CHALLENGE A: State whether each of the following statements agrees with the e-ink driver text, answering yes or no and quoting the words of the text that decide it: (i) the driver relies on the newer gpiod calls; (ii) the screen image memory is allocated with vzalloc; (iii) the device is busy while the third GPIO line is set high.
[start of SELECTED TEXT]
These three GPIOs are necessary to operate the device off of the SPI bus. The first is an output reset GPIO. When its pulled low, it simply resets the device. The second is an output data/command signal. When the GPIO is set low, the e-ink device will interpret messages on the SPI bus as a command. When set high, the device will consider the messages as data for a command. Finally, the third GPIO is an input for the device to signal when it's processing. When the line is set low, the device is busy. Shocking. I know.

For this, I wrote the init_gpio_from_of function to apply a DRY principle to setting up the GPIOs. It seems copy and paste is frequently used in drivers and I wanted to avoid that. The function is pretty self explanatory when you look at it. However, it's worth mentioning that the old gpio calls were used instead of the newer gpiod calls. These older calls use numbers to refer to GPIOs. The newer calls instead use a gpio_desc structure to make internal GPIO resource management more controlled. Initially, I intended on using new calls; however, I was having issues defining GPIO name properties within the device tree. I assumed this was due to a lack of DT support from the Pi GPIO controller but honestly, more investigation could have been done. In the interest of time on this small project, I went ahead using the old calls.

Allocated Video Memory

Next in the function is where memory is allocated for the screen image:

  vmem_size = props->width * props->height * props->bpp / 8;
  vmem = vzalloc(vmem_size);
  if (!vmem)
    return -ENOMEM;

Here we're calling vzalloc to allocate the memory. The V and Z require that the memory be virtually contiguous and zero filled respectively. Contiguous is used so that Direct Memory Access (DMA) could be used at some point. DMA allows hardware other than the CPU to copy the memory when it's ready. A kernel typically doesn't keep memory contiguous for various reasons which makes it difficult for DMA hardware to locate all the pages. Making the memory contiguous solves this problem. Unfortunately, the buffer size was too large for DMA to move it, but this is how it's typically done. To make proper use of DMA, additional work will need to be done to break the memory into blocks. This seems more like an optimization for later.

Frame Buffer Callback Registration

The rest of the driver sets up data structures to register with the Frame Buffer. Most of this is straightforward but I'll explain some of the details worth mentioning.
[end of SELECTED TEXT]
[start of STORED RECORDS]
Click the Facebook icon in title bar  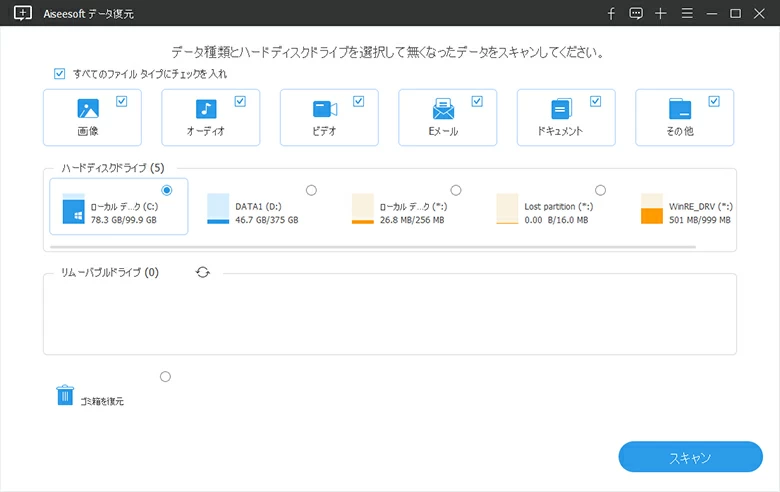[611, 13]
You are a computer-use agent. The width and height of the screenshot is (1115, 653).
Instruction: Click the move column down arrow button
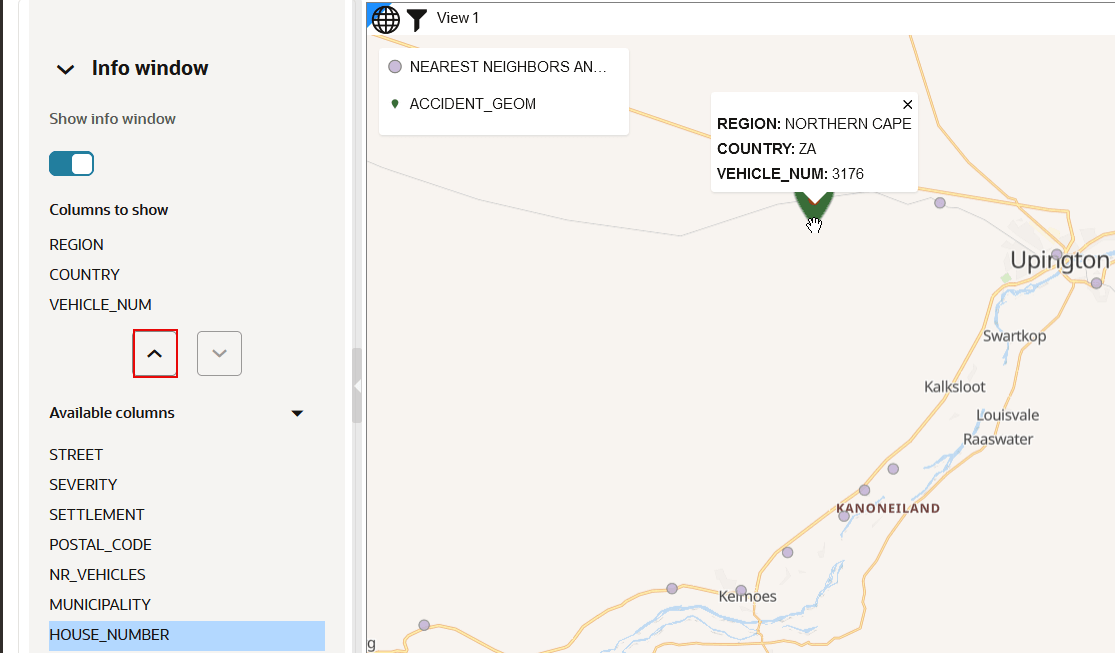(219, 353)
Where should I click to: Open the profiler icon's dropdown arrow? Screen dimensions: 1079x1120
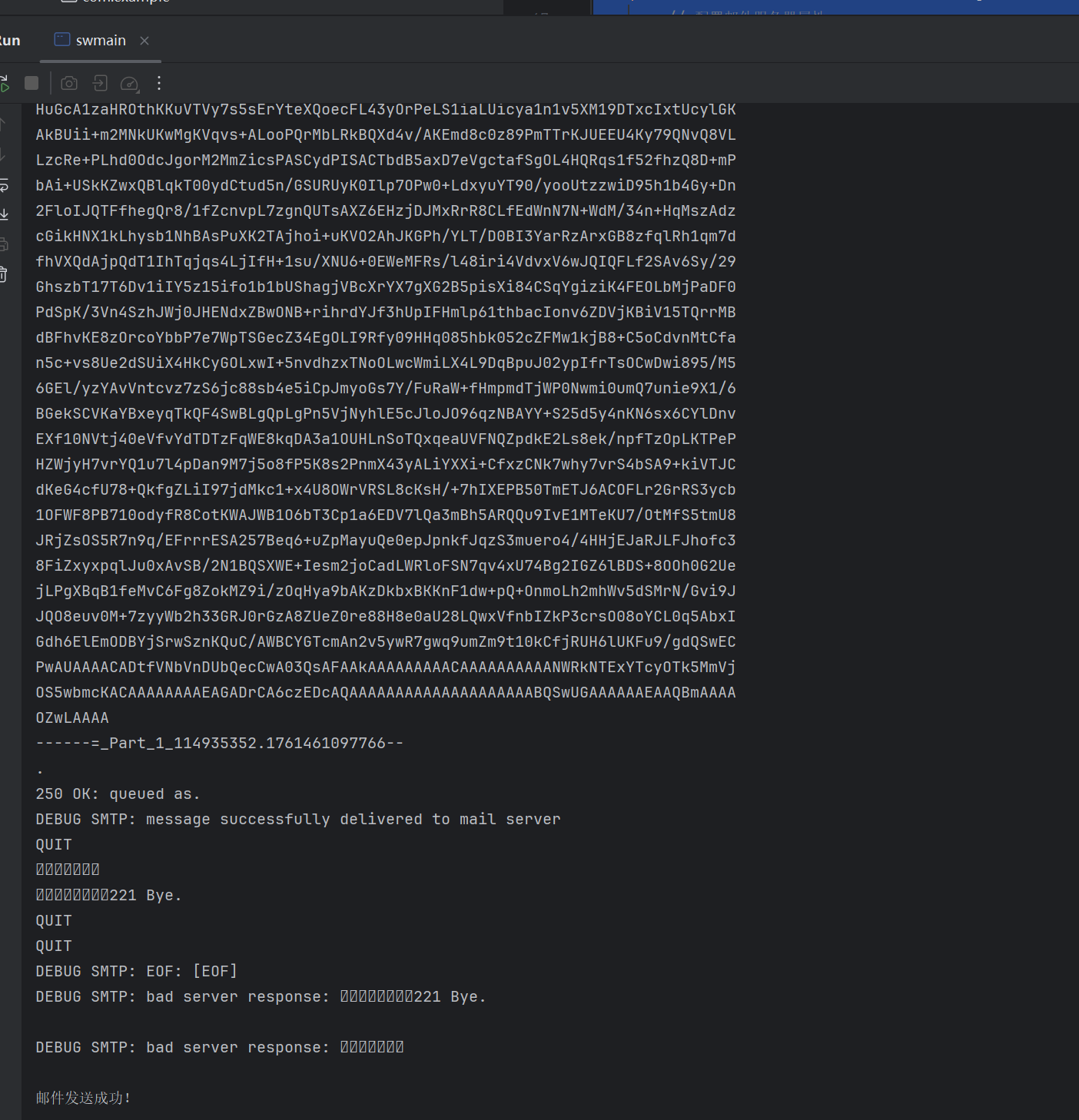pyautogui.click(x=138, y=91)
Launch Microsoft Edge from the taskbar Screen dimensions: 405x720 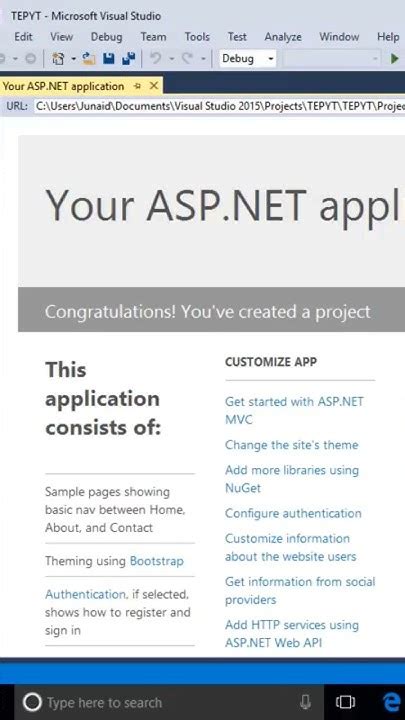(x=393, y=702)
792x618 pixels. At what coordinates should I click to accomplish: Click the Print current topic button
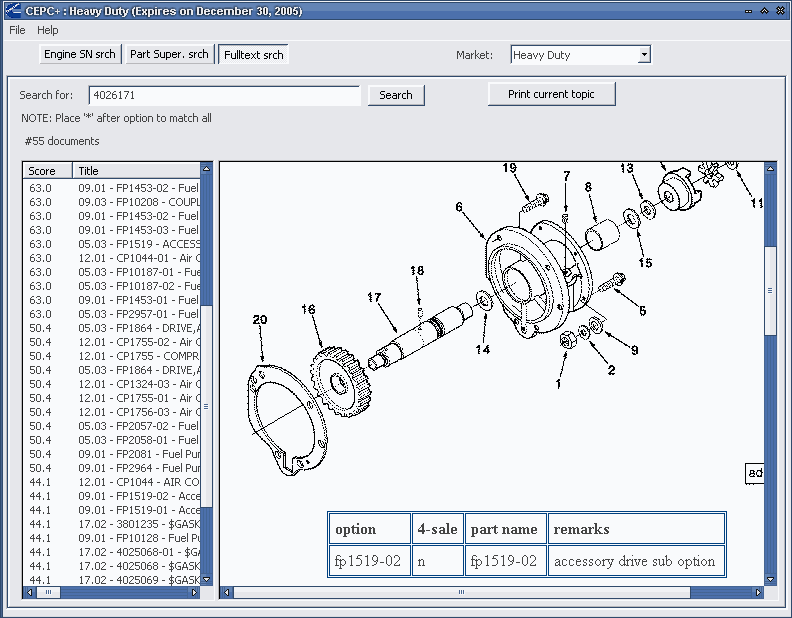pos(551,94)
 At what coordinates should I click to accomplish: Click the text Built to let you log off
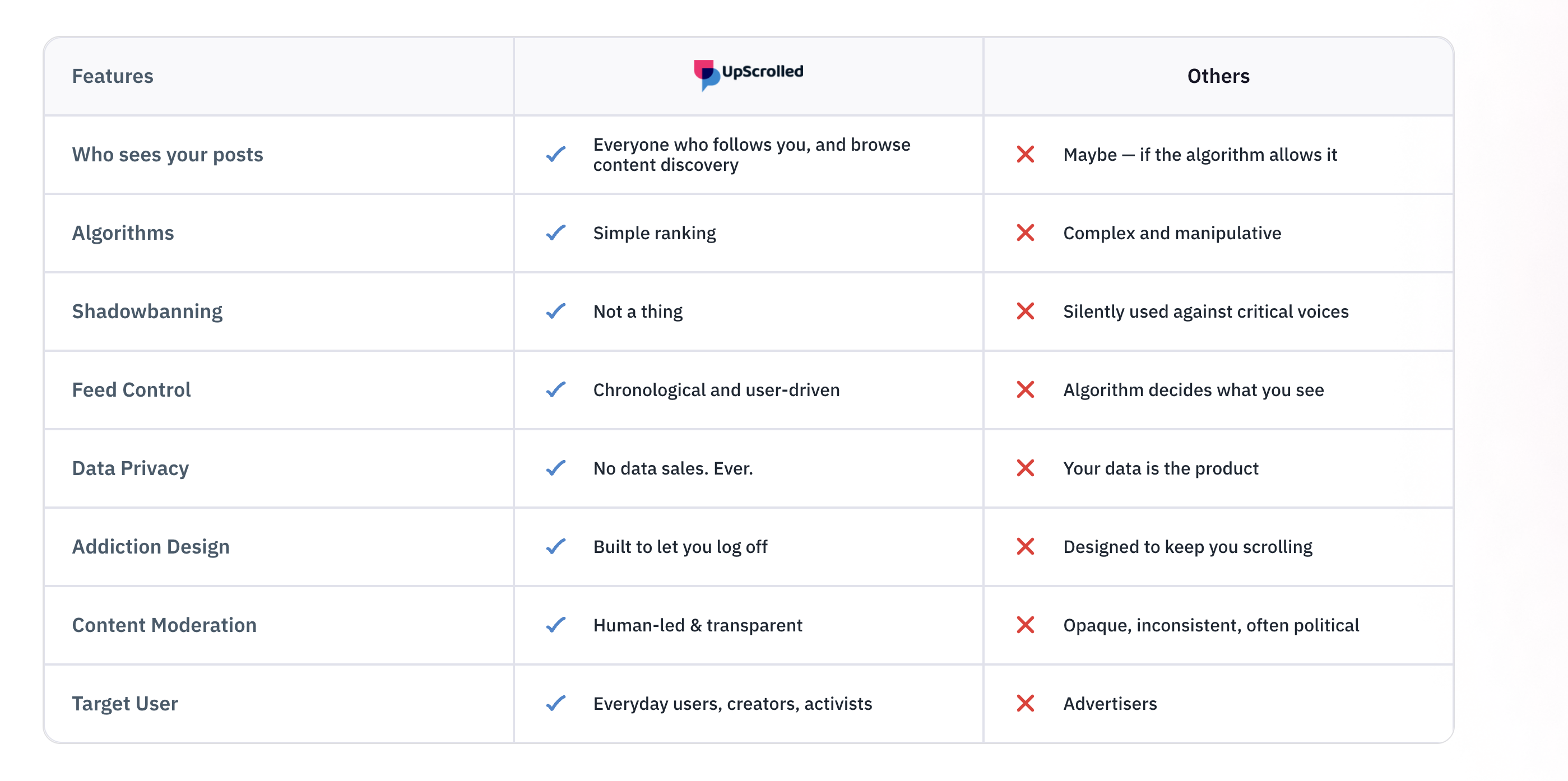[x=680, y=547]
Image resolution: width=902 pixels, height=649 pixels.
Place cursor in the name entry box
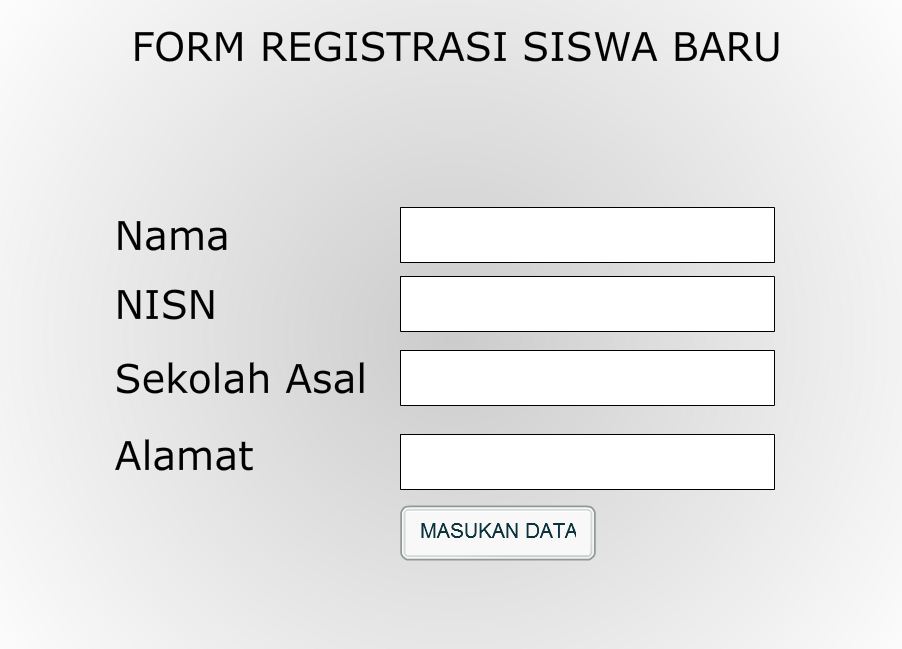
[end of STORED RECORDS]
CHALLENGE B: List every line of the listing that contains the string "what", with case counting.

FINISHED ANSWER A:
(i) No: "the old gpio calls were used instead of the newer gpiod calls."
(ii) Yes: "Here we're calling vzalloc to allocate the memory."
(iii) No: "When the line is set low, the device is busy."

FINISHED ANSWER B:
792x618 pixels. At what coordinates should I click to accomplish: Click the Print current topic button
 At what coordinates should I click to accomplish: Click the text Built to let you log off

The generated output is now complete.